WHAT TO DO
Filter the entries below, keeping only lines with the word "Oficial".

═════ EXCERPTED RECORDS ═════

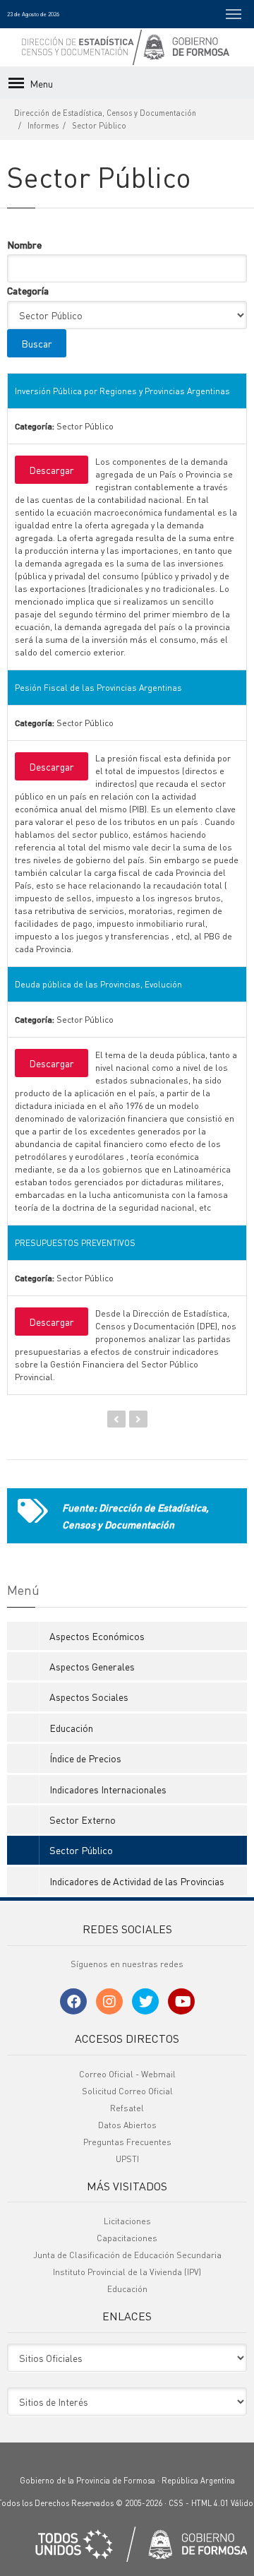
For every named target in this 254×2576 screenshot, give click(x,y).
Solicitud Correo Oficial (127, 2091)
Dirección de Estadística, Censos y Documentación (105, 113)
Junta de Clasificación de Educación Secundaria (127, 2255)
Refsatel (127, 2108)
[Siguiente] (138, 1419)
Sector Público (99, 126)
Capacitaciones (127, 2238)
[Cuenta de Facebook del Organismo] (73, 2001)
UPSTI (127, 2159)
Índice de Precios (85, 1758)
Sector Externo (82, 1819)
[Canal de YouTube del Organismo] (181, 2001)
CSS (176, 2503)
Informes (43, 126)
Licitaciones (127, 2221)
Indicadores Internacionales (108, 1789)
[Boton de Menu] (233, 14)
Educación (71, 1727)
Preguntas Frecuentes (127, 2142)
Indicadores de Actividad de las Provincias (136, 1881)
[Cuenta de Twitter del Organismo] (145, 2001)
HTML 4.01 (210, 2503)
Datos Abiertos (127, 2125)
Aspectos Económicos (97, 1636)
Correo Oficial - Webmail (127, 2074)
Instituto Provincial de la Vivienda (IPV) (127, 2272)
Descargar (51, 469)
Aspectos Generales (92, 1666)
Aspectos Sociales (88, 1696)
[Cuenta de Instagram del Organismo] (109, 2001)
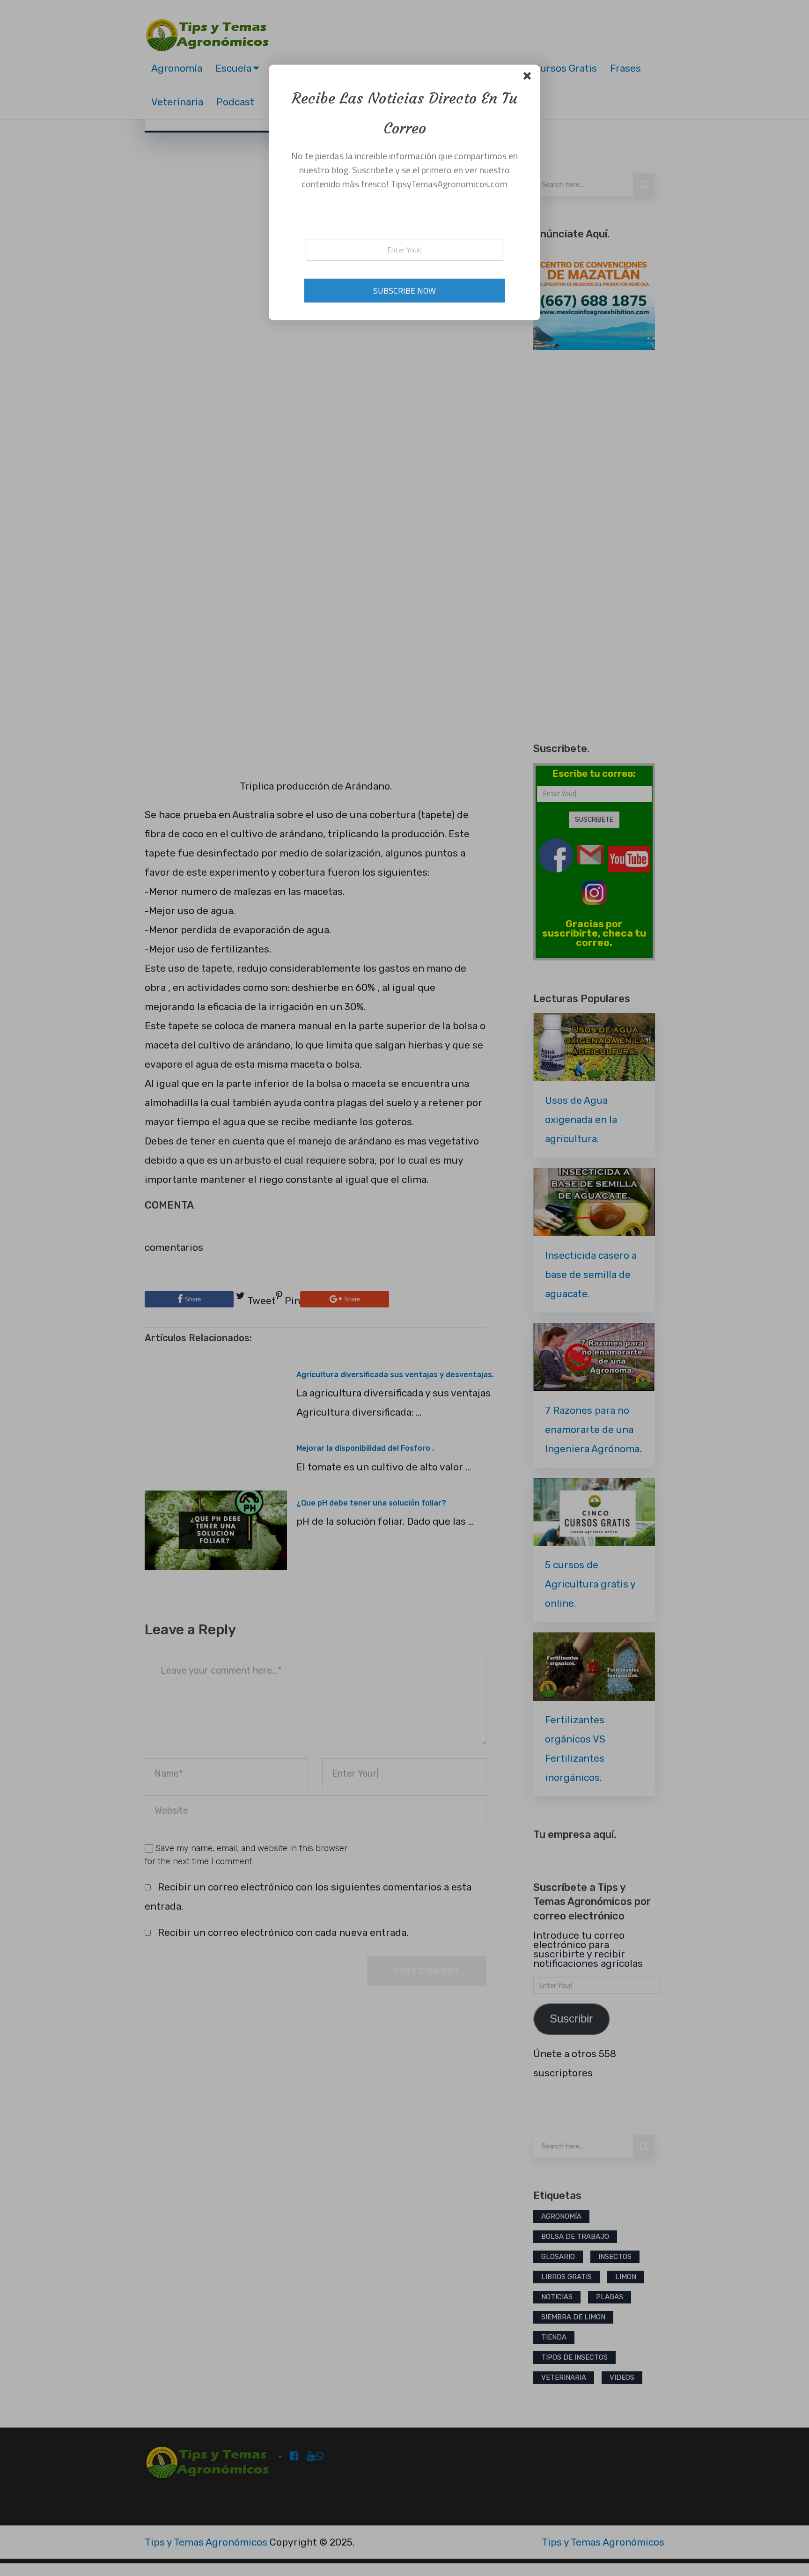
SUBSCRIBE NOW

═════

EXERCISE SOLUTION
Solicitud Correo Oficial (127, 2091)
Correo Oficial - Webmail (127, 2074)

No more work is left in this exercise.